Dans le secteur audiovisuel, la relation reste régie par la convention du Conseil de l'Europe de 1989 relative à la télévision transfrontière, qui autorise à qualifier d'œuvres européennes les œuvres britanniques, permettant à ces dernières d'entrer dans le quota européen défini par la directive SMA. En 2018, l'Observatoire européen de l'audiovisuel notait que « au Royaume-Uni, la proportion de films de l'UE-28 distribués dans les salles et diffusés à la télévision et en VOD transactionnelle (TVOD) est inférieure à la moyenne de l'UE-28. Le public britannique tend à privilégier les films nationaux et les importations américaines, de sorte que la part des films de l'UE-27 est plutôt faible au Royaume-Uni. Inversement, le pays est un grand exportateur de films vers le reste de l'Union européenne. Il est numéro deux, après la France, pour le nombre de films exportés (cinéma et télévision) et numéro un pour les exportations de films en TVOD ». Au moment où le Royaume-Uni vient de mettre en œuvre une partie de la directive SMA et a avancé avec les États-Unis l'hypothèse d'un accord de libre-échange entre les deux pays, la question de la relation dans ce secteur mériterait que la Commission européenne lance une réflexion sur ce sujet. J'en suis, évidemment, d'accord.

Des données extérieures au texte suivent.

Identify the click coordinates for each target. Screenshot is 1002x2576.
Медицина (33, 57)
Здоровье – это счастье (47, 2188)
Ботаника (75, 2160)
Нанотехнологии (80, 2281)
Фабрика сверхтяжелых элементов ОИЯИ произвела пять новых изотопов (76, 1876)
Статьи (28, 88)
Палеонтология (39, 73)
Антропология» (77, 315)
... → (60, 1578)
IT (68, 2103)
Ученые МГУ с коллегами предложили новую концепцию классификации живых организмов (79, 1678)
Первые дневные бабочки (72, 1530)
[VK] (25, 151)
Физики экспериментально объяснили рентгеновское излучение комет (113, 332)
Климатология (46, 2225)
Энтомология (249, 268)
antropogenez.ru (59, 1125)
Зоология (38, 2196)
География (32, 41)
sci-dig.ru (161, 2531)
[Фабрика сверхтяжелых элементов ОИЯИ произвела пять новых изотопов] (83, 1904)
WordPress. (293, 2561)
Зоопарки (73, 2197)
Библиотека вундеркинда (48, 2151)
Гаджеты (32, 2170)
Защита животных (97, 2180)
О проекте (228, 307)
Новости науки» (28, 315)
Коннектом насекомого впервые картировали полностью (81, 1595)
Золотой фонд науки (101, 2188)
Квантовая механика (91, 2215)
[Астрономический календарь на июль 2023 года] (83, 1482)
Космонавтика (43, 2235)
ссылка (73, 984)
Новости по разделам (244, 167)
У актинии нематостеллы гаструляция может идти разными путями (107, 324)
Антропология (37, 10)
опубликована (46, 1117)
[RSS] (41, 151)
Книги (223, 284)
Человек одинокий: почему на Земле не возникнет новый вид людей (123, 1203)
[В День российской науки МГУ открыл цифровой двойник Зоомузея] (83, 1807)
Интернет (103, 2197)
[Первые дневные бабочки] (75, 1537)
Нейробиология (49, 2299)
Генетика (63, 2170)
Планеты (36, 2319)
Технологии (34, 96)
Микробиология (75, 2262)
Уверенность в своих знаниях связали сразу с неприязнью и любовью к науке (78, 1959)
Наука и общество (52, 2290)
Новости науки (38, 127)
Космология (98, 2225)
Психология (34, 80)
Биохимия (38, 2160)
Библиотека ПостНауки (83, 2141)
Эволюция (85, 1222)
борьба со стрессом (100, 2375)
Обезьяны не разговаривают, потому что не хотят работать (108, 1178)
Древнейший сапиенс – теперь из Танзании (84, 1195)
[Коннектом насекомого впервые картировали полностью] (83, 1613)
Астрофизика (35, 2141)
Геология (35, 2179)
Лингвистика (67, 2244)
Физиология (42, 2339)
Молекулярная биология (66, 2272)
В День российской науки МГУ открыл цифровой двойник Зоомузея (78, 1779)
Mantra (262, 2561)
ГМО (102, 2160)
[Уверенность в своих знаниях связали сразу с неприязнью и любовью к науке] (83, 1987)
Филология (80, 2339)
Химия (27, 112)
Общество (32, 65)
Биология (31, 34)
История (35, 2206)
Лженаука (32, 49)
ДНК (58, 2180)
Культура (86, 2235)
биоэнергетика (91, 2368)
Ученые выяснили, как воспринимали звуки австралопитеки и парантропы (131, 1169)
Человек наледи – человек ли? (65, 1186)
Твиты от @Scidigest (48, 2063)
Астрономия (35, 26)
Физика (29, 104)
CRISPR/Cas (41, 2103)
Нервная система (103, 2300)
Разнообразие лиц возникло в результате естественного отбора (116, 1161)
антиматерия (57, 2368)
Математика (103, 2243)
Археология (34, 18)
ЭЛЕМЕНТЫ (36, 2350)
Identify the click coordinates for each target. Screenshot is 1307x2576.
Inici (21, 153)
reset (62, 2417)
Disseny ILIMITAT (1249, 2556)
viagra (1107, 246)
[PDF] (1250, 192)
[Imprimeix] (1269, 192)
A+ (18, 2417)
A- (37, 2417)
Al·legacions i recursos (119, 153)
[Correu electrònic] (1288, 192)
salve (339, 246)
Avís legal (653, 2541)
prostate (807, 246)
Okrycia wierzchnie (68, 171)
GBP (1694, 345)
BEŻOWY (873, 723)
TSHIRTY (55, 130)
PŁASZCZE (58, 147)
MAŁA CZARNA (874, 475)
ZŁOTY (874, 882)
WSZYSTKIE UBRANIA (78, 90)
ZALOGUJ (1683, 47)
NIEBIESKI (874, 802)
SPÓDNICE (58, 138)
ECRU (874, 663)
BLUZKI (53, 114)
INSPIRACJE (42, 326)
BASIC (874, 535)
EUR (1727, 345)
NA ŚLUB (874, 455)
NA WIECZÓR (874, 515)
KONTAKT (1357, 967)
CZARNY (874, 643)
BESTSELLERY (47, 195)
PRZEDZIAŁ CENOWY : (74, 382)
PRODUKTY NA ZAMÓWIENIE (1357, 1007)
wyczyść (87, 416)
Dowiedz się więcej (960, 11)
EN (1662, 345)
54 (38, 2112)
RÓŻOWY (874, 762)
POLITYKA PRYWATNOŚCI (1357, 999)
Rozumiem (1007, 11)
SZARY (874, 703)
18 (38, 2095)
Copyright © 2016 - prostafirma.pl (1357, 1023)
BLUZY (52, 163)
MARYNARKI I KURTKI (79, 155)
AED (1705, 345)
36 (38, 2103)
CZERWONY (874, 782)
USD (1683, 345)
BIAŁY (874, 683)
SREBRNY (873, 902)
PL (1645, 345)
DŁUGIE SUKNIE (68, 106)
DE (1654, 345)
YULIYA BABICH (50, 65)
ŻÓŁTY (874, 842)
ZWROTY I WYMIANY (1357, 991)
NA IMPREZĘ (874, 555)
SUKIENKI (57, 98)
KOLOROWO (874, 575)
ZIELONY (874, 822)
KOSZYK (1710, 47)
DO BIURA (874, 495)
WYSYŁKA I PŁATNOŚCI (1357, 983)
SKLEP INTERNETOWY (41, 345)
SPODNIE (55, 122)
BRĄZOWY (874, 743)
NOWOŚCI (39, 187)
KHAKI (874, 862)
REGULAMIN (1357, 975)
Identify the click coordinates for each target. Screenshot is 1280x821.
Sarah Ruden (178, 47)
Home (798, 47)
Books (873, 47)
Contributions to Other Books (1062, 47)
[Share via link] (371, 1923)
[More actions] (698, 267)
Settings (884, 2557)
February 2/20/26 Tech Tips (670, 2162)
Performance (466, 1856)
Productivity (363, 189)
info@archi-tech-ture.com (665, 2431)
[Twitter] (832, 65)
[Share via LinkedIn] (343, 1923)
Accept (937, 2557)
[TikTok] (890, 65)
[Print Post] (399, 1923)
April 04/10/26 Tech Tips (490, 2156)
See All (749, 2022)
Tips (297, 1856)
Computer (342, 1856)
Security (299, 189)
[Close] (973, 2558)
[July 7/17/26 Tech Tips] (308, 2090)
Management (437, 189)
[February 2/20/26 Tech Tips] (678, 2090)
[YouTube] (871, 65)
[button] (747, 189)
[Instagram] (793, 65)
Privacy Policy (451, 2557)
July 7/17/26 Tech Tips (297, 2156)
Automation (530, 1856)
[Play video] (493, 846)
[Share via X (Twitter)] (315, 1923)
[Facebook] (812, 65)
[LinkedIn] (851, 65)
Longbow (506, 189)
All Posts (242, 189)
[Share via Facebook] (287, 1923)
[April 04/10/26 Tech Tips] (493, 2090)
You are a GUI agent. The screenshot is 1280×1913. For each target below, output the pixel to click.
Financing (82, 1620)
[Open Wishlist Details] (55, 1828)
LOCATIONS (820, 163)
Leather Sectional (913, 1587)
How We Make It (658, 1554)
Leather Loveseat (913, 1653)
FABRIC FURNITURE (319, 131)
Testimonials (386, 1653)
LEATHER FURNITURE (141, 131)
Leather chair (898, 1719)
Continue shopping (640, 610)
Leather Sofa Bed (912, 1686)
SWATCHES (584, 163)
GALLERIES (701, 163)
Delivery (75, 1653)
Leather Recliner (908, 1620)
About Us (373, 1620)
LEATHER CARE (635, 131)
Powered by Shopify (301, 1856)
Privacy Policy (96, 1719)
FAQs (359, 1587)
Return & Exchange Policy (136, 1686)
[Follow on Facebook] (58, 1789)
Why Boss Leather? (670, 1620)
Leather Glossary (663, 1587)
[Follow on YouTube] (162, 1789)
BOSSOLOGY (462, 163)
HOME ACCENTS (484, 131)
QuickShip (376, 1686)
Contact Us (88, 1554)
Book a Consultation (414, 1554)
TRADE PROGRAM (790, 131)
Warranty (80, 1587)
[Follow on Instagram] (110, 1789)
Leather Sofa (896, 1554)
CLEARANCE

Vous m'avez également interrogée au sujet des qualifications professionnelles. Les négociations rapides de l'accord n'ont pas permis d'aboutir à un dispositif de reconnaissance mutuelle des qualifications des professions reconnues comme réglementées dans l'Union européenne. Pour le secteur culturel, cette situation a des conséquences très importantes sur les architectes, dont la reconnaissance automatique des qualifications était assurée jusqu'à présent. Mais elle concerne aussi les restaurateurs du patrimoine, les professeurs de danse et les guides conférenciers. L'accord pose cependant les jalons d'accords ultérieurs qui pourront être négociés afin de faciliter l'exercice des professions réglementées.
Les personnes titulaires d'un diplôme britannique qui avaient obtenu une reconnaissance de leurs qualifications professionnelles avant la sortie du Royaume-Uni conservent le bénéfice de celle-ci. Pour l'avenir, selon les professions et les situations, des dispositifs ad hoc pourront offrir à certains professionnels la possibilité d'exercer en France. Pour les autres, des discussions conduites avec les organisations professionnelles des secteurs concernés permettront de déterminer les modalités futures de reconnaissance des qualifications professionnelles. Les enjeux sont importants pour nos professionnels, dont le haut niveau de qualification est reconnu. J'ai demandé à mes services de rester mobilisés avec les autres départements ministériels concernés, pour accompagner au mieux nos professionnels.
Plusieurs d'entre vous ont soulevé la question des mobilités des professionnels du secteur culturel, qui pourraient avoir une incidence sur certaines manifestations culturelles – notamment certains grands festivals de musiques actuelles dont les têtes d'affiche sont des groupes ou des stars. M. Larive, qui a tenu un discours décalé puisqu'il a plutôt parlé de la situation en France que des conséquences du Brexit, assure que les nouveaux variants du virus n'auront aucune conséquence pour les conditions de sécurité. Il a peut-être des renseignements quant à la qualification des nouveaux variants du virus. Pour ma part, je n'en ai aucun et ce n'est pas ce qu'indiquent les experts scientifiques, qui ont qualifié ces variants de plus mortels, plus contaminants et touchant beaucoup plus les populations jeunes. Mais si M. Larive a des références scientifiques à me donner à ce sujet, je suis preneuse.